* **DIRECTIONS FOR THIS TASK**
Print each record below precisely, with every picture left out of the copy.
#### RECORDS FOR THIS EXERCISE ####
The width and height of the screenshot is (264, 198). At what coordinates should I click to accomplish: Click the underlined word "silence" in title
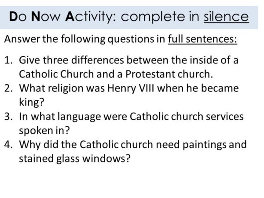[226, 17]
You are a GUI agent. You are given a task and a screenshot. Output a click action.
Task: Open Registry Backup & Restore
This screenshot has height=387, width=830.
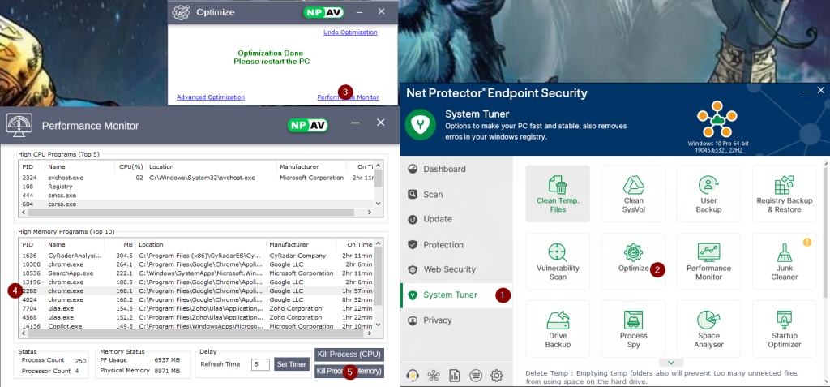(x=784, y=193)
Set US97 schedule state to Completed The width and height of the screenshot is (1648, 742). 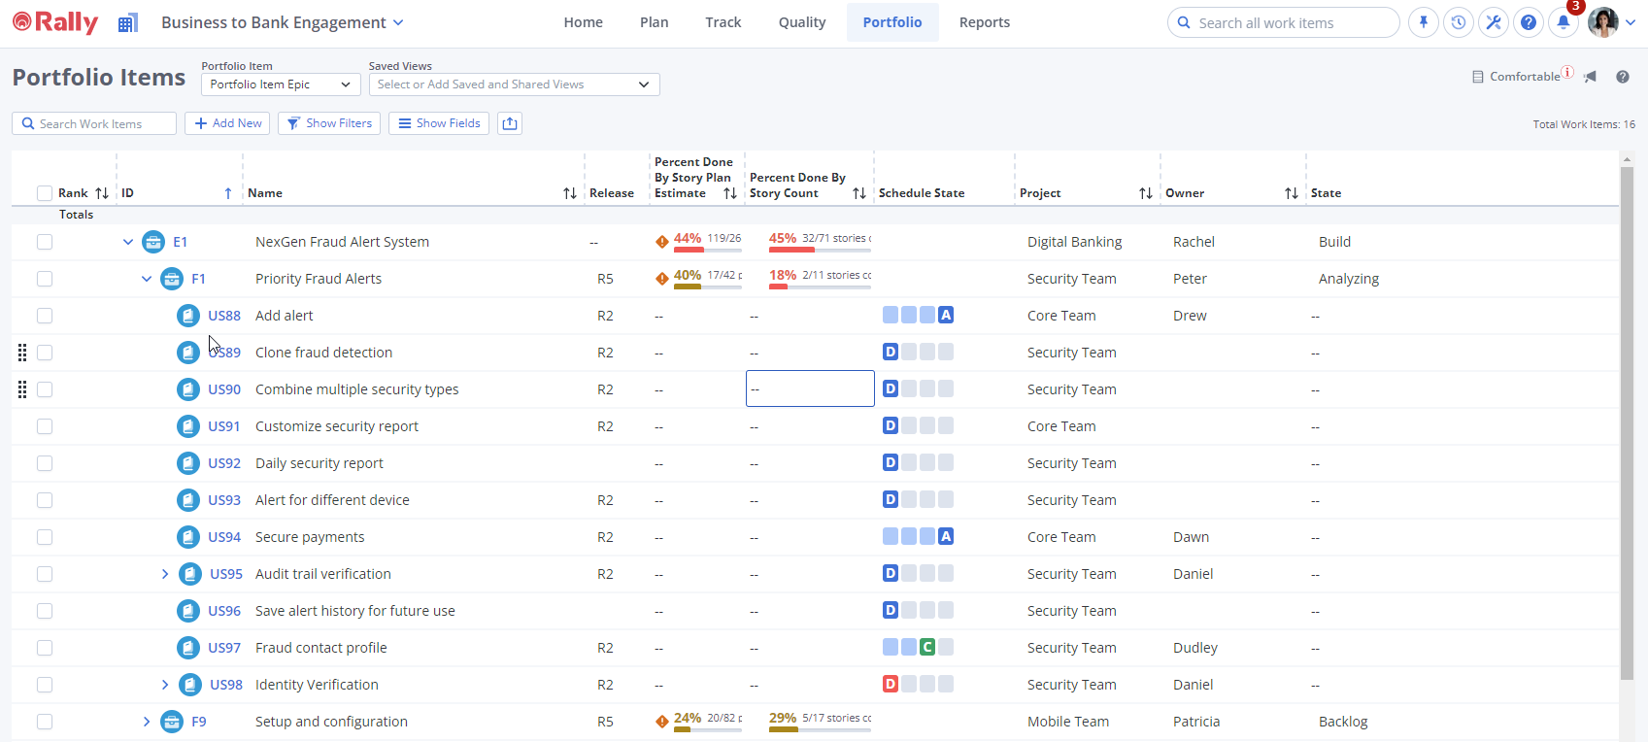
####
* **RESPONSE TO THIS TASK**
The width and height of the screenshot is (264, 198). At what coordinates should I click to accomplish: Click the underlined word "silence" in title
[226, 17]
You are a GUI agent. You are given a task and a screenshot. Output a click action.
Task: Open Registry Backup & Restore
This screenshot has height=387, width=830.
(x=784, y=193)
Set US97 schedule state to Completed The width and height of the screenshot is (1648, 742). 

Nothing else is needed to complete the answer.